**Your goal:** Copy out the following material word for word, reproducing every line without any change.

**Stored data:**
* BEGIN *
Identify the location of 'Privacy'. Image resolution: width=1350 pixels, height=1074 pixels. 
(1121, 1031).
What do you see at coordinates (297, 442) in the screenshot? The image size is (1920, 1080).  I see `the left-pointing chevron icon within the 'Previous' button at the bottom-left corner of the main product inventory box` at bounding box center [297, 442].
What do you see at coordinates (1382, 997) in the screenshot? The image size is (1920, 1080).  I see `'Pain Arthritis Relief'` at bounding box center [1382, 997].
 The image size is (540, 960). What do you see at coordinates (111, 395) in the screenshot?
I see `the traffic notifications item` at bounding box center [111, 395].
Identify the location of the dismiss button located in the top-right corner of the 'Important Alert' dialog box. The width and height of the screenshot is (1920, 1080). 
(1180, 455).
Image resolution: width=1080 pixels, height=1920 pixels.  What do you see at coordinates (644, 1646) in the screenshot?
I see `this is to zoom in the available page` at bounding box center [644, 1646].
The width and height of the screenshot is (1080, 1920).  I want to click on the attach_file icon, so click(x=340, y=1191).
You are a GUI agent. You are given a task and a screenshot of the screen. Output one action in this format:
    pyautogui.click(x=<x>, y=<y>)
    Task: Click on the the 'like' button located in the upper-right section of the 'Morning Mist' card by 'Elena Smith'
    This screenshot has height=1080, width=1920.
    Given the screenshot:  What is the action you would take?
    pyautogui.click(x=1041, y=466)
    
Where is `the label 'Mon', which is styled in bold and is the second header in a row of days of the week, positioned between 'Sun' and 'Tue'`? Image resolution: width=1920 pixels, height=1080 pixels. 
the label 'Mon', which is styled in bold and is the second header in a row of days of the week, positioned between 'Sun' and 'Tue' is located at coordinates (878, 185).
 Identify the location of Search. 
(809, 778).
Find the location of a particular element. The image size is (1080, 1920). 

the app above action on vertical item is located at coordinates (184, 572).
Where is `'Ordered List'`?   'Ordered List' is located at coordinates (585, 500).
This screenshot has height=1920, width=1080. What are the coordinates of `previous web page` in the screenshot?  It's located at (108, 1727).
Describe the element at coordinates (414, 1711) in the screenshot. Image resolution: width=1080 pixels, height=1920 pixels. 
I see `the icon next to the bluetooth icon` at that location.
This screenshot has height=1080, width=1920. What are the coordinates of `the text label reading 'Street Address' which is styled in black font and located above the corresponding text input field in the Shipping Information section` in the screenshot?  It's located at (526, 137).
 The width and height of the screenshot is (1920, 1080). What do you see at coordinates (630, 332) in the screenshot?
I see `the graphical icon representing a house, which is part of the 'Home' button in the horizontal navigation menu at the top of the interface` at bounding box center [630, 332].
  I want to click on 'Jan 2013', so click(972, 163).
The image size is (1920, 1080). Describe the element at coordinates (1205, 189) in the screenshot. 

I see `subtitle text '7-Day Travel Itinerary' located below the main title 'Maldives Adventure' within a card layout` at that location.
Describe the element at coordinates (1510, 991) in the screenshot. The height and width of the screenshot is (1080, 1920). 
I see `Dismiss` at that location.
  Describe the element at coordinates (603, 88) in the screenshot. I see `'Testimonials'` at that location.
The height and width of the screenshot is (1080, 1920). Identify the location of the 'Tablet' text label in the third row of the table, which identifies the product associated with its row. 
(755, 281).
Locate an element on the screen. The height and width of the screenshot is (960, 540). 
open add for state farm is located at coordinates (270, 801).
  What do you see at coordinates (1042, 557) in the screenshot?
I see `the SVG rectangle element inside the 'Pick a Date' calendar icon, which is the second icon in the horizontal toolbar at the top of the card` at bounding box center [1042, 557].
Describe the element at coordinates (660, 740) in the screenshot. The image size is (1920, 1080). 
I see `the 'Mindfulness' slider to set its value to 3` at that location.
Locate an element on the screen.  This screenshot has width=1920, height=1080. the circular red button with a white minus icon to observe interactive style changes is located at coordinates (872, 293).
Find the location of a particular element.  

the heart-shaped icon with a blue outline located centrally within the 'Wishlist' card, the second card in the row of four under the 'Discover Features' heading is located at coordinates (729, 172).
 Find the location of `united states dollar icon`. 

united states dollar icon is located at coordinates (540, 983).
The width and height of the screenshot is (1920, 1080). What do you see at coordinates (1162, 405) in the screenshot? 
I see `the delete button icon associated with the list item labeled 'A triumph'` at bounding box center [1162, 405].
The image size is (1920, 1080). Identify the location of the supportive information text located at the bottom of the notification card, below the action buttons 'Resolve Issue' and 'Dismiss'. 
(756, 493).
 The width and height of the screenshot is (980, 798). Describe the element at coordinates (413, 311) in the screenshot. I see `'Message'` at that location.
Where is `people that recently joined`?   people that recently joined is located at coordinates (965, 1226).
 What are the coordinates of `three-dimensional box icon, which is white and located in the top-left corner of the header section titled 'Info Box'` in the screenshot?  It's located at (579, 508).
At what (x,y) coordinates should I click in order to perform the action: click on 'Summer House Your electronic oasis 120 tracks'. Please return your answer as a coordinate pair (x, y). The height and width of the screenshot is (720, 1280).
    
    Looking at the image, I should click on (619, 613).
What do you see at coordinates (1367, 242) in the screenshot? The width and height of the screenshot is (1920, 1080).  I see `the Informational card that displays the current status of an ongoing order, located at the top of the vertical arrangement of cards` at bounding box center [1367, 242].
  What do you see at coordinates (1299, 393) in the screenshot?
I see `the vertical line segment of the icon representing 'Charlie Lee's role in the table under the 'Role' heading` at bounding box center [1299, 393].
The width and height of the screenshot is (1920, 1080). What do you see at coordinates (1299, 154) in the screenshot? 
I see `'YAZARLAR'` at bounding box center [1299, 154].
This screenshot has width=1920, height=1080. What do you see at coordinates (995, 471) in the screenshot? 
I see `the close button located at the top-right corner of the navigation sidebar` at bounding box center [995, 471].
* END *
**Result:**
Identify the location of 'Privacy'. Image resolution: width=1350 pixels, height=1074 pixels. 
(1121, 1031).
What do you see at coordinates (297, 442) in the screenshot? The image size is (1920, 1080).  I see `the left-pointing chevron icon within the 'Previous' button at the bottom-left corner of the main product inventory box` at bounding box center [297, 442].
What do you see at coordinates (1382, 997) in the screenshot? The image size is (1920, 1080).  I see `'Pain Arthritis Relief'` at bounding box center [1382, 997].
 The image size is (540, 960). What do you see at coordinates (111, 395) in the screenshot?
I see `the traffic notifications item` at bounding box center [111, 395].
Identify the location of the dismiss button located in the top-right corner of the 'Important Alert' dialog box. The width and height of the screenshot is (1920, 1080). 
(1180, 455).
Image resolution: width=1080 pixels, height=1920 pixels.  What do you see at coordinates (644, 1646) in the screenshot?
I see `this is to zoom in the available page` at bounding box center [644, 1646].
The width and height of the screenshot is (1080, 1920).  I want to click on the attach_file icon, so click(x=340, y=1191).
You are a GUI agent. You are given a task and a screenshot of the screen. Output one action in this format:
    pyautogui.click(x=<x>, y=<y>)
    Task: Click on the the 'like' button located in the upper-right section of the 'Morning Mist' card by 'Elena Smith'
    This screenshot has height=1080, width=1920.
    Given the screenshot:  What is the action you would take?
    pyautogui.click(x=1041, y=466)
    
Where is `the label 'Mon', which is styled in bold and is the second header in a row of days of the week, positioned between 'Sun' and 'Tue'`? Image resolution: width=1920 pixels, height=1080 pixels. 
the label 'Mon', which is styled in bold and is the second header in a row of days of the week, positioned between 'Sun' and 'Tue' is located at coordinates (878, 185).
 Identify the location of Search. 
(809, 778).
Find the location of a particular element. The image size is (1080, 1920). 

the app above action on vertical item is located at coordinates (184, 572).
Where is `'Ordered List'`?   'Ordered List' is located at coordinates (585, 500).
This screenshot has height=1920, width=1080. What are the coordinates of `previous web page` in the screenshot?  It's located at (108, 1727).
Describe the element at coordinates (414, 1711) in the screenshot. Image resolution: width=1080 pixels, height=1920 pixels. 
I see `the icon next to the bluetooth icon` at that location.
This screenshot has height=1080, width=1920. What are the coordinates of `the text label reading 'Street Address' which is styled in black font and located above the corresponding text input field in the Shipping Information section` in the screenshot?  It's located at (526, 137).
 The width and height of the screenshot is (1920, 1080). What do you see at coordinates (630, 332) in the screenshot?
I see `the graphical icon representing a house, which is part of the 'Home' button in the horizontal navigation menu at the top of the interface` at bounding box center [630, 332].
  I want to click on 'Jan 2013', so click(972, 163).
The image size is (1920, 1080). Describe the element at coordinates (1205, 189) in the screenshot. 

I see `subtitle text '7-Day Travel Itinerary' located below the main title 'Maldives Adventure' within a card layout` at that location.
Describe the element at coordinates (1510, 991) in the screenshot. The height and width of the screenshot is (1080, 1920). 
I see `Dismiss` at that location.
  Describe the element at coordinates (603, 88) in the screenshot. I see `'Testimonials'` at that location.
The height and width of the screenshot is (1080, 1920). Identify the location of the 'Tablet' text label in the third row of the table, which identifies the product associated with its row. 
(755, 281).
Locate an element on the screen. The height and width of the screenshot is (960, 540). 
open add for state farm is located at coordinates (270, 801).
  What do you see at coordinates (1042, 557) in the screenshot?
I see `the SVG rectangle element inside the 'Pick a Date' calendar icon, which is the second icon in the horizontal toolbar at the top of the card` at bounding box center [1042, 557].
Describe the element at coordinates (660, 740) in the screenshot. The image size is (1920, 1080). 
I see `the 'Mindfulness' slider to set its value to 3` at that location.
Locate an element on the screen.  This screenshot has width=1920, height=1080. the circular red button with a white minus icon to observe interactive style changes is located at coordinates (872, 293).
Find the location of a particular element.  

the heart-shaped icon with a blue outline located centrally within the 'Wishlist' card, the second card in the row of four under the 'Discover Features' heading is located at coordinates (729, 172).
 Find the location of `united states dollar icon`. 

united states dollar icon is located at coordinates (540, 983).
The width and height of the screenshot is (1920, 1080). What do you see at coordinates (1162, 405) in the screenshot? 
I see `the delete button icon associated with the list item labeled 'A triumph'` at bounding box center [1162, 405].
The image size is (1920, 1080). Identify the location of the supportive information text located at the bottom of the notification card, below the action buttons 'Resolve Issue' and 'Dismiss'. 
(756, 493).
 The width and height of the screenshot is (980, 798). Describe the element at coordinates (413, 311) in the screenshot. I see `'Message'` at that location.
Where is `people that recently joined`?   people that recently joined is located at coordinates (965, 1226).
 What are the coordinates of `three-dimensional box icon, which is white and located in the top-left corner of the header section titled 'Info Box'` in the screenshot?  It's located at (579, 508).
At what (x,y) coordinates should I click in order to perform the action: click on 'Summer House Your electronic oasis 120 tracks'. Please return your answer as a coordinate pair (x, y). The height and width of the screenshot is (720, 1280).
    
    Looking at the image, I should click on (619, 613).
What do you see at coordinates (1367, 242) in the screenshot? The width and height of the screenshot is (1920, 1080).  I see `the Informational card that displays the current status of an ongoing order, located at the top of the vertical arrangement of cards` at bounding box center [1367, 242].
  What do you see at coordinates (1299, 393) in the screenshot?
I see `the vertical line segment of the icon representing 'Charlie Lee's role in the table under the 'Role' heading` at bounding box center [1299, 393].
The width and height of the screenshot is (1920, 1080). What do you see at coordinates (1299, 154) in the screenshot? 
I see `'YAZARLAR'` at bounding box center [1299, 154].
This screenshot has width=1920, height=1080. What do you see at coordinates (995, 471) in the screenshot? 
I see `the close button located at the top-right corner of the navigation sidebar` at bounding box center [995, 471].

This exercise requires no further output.